PROBLEM TO SOLVE:
All that is needed is the listing, transcribed exactly and in full.

DATA FOR THIS TASK:
********
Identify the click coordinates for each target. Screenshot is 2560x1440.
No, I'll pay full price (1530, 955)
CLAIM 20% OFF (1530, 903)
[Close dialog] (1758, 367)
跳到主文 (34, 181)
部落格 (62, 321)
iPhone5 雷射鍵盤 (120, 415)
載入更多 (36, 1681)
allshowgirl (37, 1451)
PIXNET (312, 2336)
********
SOLUTION TO THIS TASK:
Identify the click coordinates for each target. Screenshot is 2560x1440.
No, I'll pay full price (1530, 955)
CLAIM 20% OFF (1530, 903)
[Close dialog] (1758, 367)
跳到主文 (34, 181)
部落格 (62, 321)
iPhone5 雷射鍵盤 (120, 415)
載入更多 (36, 1681)
allshowgirl (37, 1451)
PIXNET (312, 2336)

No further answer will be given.